#### Tareas
1: Di si cada frase está de acuerdo con el texto sobre Jeremías y cita las palabras del texto que lo deciden: (a) El pueblo de Israel está viviendo el exilio en Babilonia. (b) Israel fue siempre fiel al pacto de amor con Dios. (c) Dios es Padre de toda criatura humana.
2: Copia al pie de la letra el trozo del texto sobre Jeremías que va desde "Palabra de Vida" hasta "a su pueblo.".

Palabra de Vida – Agosto 2018

 
“Yo te amé con un amor eterno, por eso te atraje con fidelidad”. (Jeremías 31, 3)

El profeta Jeremías es enviado por Dios al pueblo de Israel que está viviendo la dolorosa experiencia del exilio en Babilonia y ha perdido todo lo que había representado su identidad y su elección: la tierra, el templo, la ley…

Sin embargo, la palabra del profeta corre este velo de dolor y de pérdida. Es verdad que Israel se demostró infiel al pacto de amor con Dios, entregándose a la destrucción, pero llega el anuncio de una nueva promesa de libertad, de salvación, de renovada alianza que Dios, en su amor eterno nunca roto, le prepara a su pueblo.

“Yo te amé con un amor eterno, por eso te atraje con fidelidad”.

La dimensión eterna e irrevocable de la fidelidad de Dios es una cualidad de su amor: es Padre de toda criatura humana, un Padre que toma la iniciativa en el amor y se compromete para siempre. Su fidelidad llega a cada uno de nosotros y nos permite confiarle toda preocupación que pudiera detenernos. Por este amor eterno y paciente también nosotros podemos crecer y mejorar en la relación con Dios y con los demás.

#### Líneas dadas
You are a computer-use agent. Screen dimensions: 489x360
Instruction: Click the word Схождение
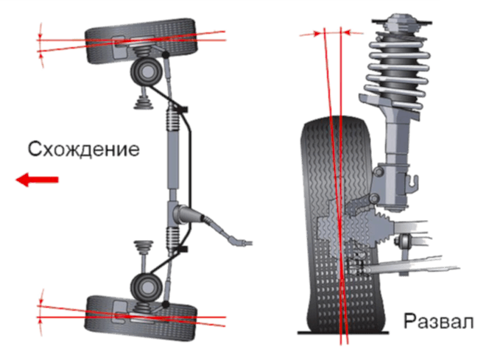[83, 149]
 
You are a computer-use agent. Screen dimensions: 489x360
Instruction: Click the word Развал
[438, 321]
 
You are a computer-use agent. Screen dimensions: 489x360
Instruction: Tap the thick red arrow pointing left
[37, 180]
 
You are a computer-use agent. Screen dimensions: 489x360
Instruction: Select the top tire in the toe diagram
[141, 40]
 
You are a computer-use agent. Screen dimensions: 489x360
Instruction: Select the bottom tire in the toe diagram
[141, 317]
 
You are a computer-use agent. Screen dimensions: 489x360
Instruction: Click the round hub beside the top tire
[147, 72]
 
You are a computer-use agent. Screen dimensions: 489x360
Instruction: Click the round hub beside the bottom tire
[147, 287]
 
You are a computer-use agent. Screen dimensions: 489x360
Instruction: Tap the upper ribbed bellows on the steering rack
[173, 118]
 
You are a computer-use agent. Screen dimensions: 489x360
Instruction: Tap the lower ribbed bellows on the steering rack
[173, 239]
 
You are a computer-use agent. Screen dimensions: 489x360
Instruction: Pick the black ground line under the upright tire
[343, 333]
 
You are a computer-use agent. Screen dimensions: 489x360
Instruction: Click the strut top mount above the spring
[401, 22]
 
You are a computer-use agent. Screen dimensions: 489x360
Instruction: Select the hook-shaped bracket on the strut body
[413, 183]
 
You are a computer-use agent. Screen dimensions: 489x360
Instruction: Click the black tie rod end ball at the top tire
[166, 55]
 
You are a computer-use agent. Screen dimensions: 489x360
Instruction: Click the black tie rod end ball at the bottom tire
[166, 304]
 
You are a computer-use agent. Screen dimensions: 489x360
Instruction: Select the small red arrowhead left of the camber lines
[317, 33]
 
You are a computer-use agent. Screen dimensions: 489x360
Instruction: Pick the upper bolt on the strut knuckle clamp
[378, 172]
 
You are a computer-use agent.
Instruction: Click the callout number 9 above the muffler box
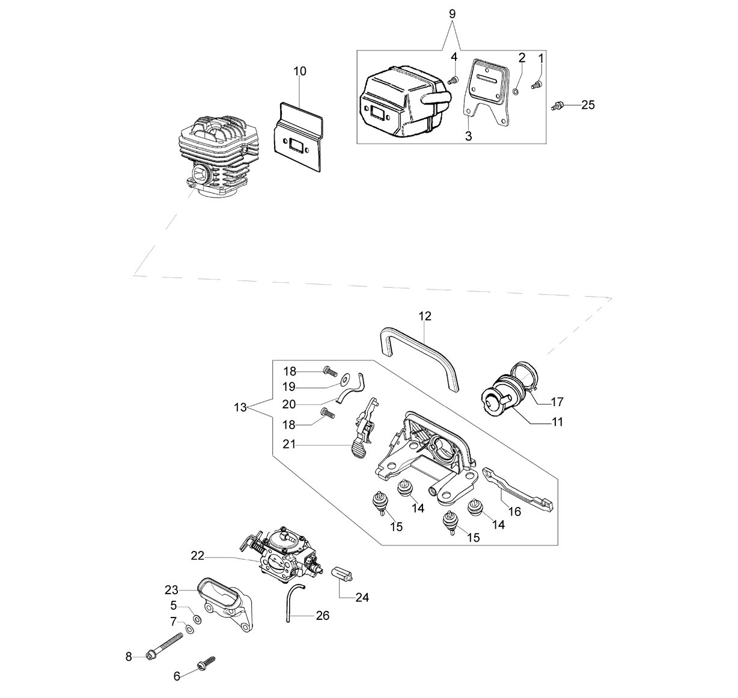tap(452, 14)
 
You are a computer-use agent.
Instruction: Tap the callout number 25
tap(588, 105)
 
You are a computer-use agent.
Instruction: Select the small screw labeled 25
tap(557, 106)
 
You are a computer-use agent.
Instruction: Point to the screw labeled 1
tap(537, 85)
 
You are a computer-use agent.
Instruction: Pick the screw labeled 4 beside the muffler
tap(454, 79)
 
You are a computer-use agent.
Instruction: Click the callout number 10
tap(300, 71)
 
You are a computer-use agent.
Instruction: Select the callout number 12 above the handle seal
tap(425, 316)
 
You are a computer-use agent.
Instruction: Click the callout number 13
tap(240, 407)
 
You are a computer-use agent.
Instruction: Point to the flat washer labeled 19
tap(344, 381)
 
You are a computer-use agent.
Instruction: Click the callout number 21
tap(289, 445)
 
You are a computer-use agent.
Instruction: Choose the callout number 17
tap(557, 402)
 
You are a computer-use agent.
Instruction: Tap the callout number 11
tap(558, 422)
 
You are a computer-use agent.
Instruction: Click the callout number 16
tap(515, 512)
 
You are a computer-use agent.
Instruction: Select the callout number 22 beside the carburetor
tap(198, 556)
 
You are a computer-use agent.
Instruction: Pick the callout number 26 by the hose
tap(323, 616)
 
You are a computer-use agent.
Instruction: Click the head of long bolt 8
tap(150, 657)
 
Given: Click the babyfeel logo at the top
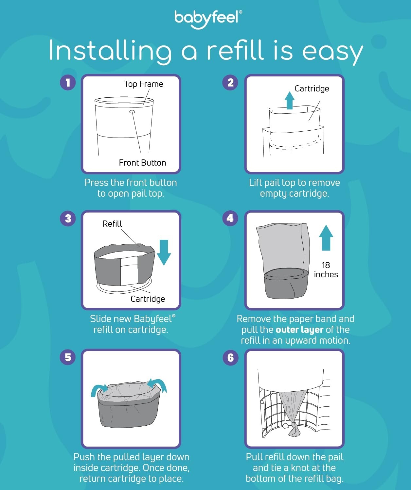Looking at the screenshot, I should point(208,19).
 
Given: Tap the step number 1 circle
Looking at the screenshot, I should point(68,82).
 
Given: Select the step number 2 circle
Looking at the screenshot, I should point(230,82).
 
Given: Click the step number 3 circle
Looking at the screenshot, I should point(68,218).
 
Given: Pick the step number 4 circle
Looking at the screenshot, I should point(230,218).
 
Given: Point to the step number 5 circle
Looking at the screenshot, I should point(68,357).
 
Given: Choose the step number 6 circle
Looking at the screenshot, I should point(230,357).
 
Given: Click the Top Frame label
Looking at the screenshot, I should point(143,84).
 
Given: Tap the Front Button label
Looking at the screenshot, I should point(142,163).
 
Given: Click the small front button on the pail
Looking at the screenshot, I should point(132,112).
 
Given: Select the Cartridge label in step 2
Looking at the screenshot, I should point(312,89).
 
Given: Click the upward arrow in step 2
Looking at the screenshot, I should point(289,100).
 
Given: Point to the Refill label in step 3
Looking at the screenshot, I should point(112,224).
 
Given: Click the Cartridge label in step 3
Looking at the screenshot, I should point(148,299).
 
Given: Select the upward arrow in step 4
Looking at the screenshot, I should point(326,237).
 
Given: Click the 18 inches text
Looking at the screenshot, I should point(326,270).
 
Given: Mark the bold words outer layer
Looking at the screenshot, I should point(299,330).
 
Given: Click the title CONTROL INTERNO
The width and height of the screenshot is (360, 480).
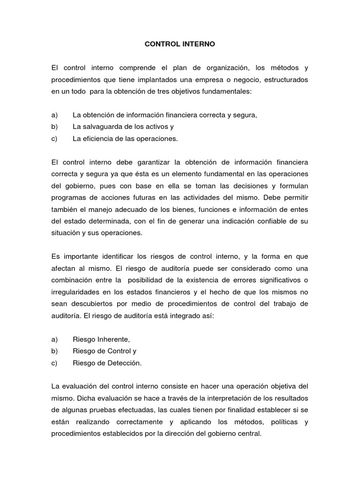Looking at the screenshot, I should [180, 45].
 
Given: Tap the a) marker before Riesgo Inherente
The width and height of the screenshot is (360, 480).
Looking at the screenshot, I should [54, 339].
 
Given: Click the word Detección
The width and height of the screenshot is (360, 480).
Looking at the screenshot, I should [124, 362].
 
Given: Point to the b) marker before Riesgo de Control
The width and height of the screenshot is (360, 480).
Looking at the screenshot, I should [54, 351].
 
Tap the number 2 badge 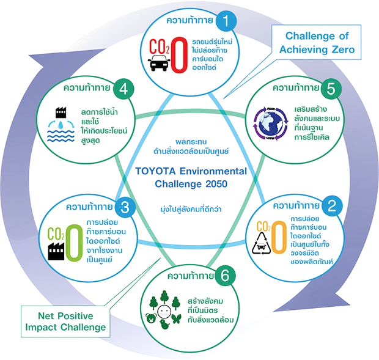point(331,205)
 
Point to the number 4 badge point(123,89)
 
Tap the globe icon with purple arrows point(269,122)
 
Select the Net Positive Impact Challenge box point(63,321)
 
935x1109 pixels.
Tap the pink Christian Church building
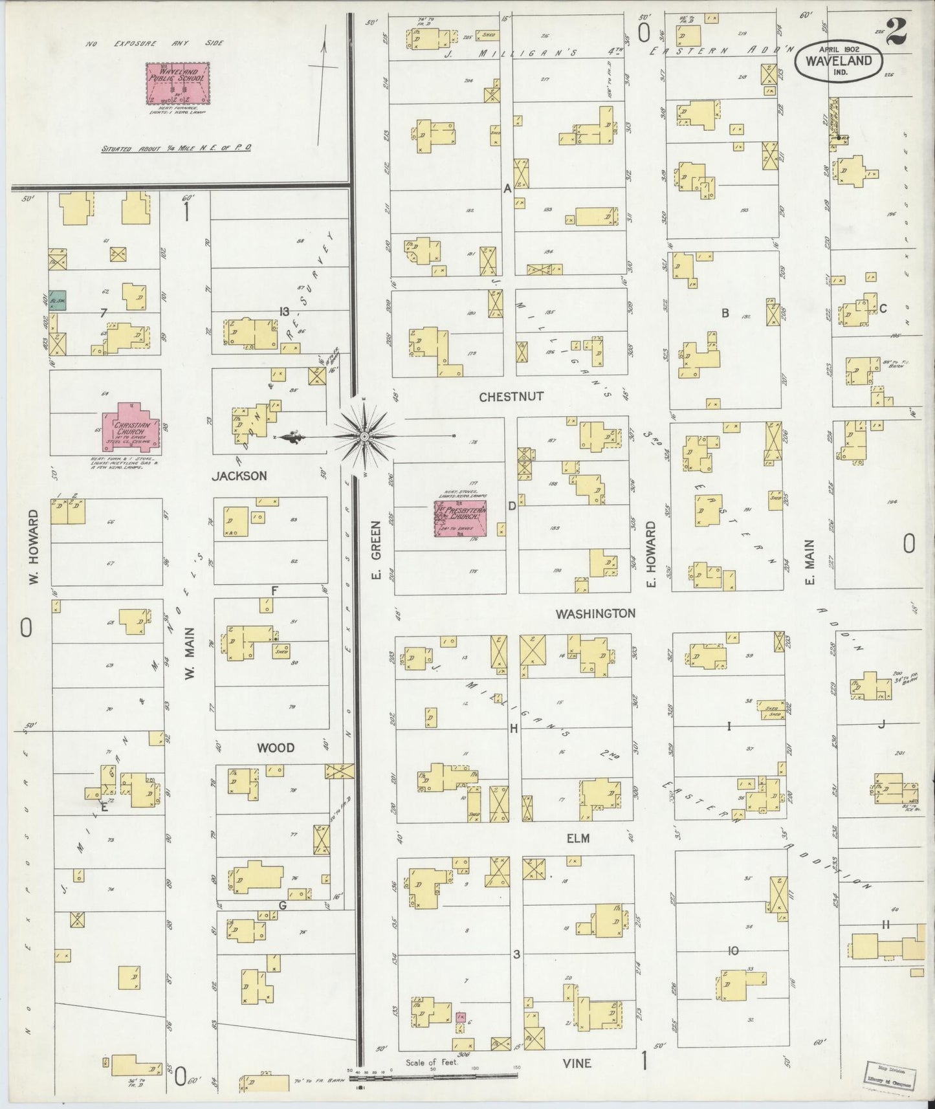133,427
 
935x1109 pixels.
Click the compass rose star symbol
366,437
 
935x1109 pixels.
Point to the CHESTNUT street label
511,397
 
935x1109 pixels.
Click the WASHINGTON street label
595,613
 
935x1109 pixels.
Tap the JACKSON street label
239,476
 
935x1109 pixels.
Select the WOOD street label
276,747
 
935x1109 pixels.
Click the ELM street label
578,838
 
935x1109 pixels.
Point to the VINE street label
577,1063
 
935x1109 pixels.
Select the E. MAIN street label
808,563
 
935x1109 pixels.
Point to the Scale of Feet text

#### Soluciones
1:
(a) Sí: "la dolorosa experiencia del exilio en Babilonia".
(b) No: "Es verdad que Israel se demostró infiel al pacto de amor con Dios".
(c) Sí: "es Padre de toda criatura humana".

2:
Palabra de Vida – Agosto 2018

 
“Yo te amé con un amor eterno, por eso te atraje con fidelidad”. (Jeremías 31, 3)

El profeta Jeremías es enviado por Dios al pueblo de Israel que está viviendo la dolorosa experiencia del exilio en Babilonia y ha perdido todo lo que había representado su identidad y su elección: la tierra, el templo, la ley…

Sin embargo, la palabra del profeta corre este velo de dolor y de pérdida. Es verdad que Israel se demostró infiel al pacto de amor con Dios, entregándose a la destrucción, pero llega el anuncio de una nueva promesa de libertad, de salvación, de renovada alianza que Dios, en su amor eterno nunca roto, le prepara a su pueblo.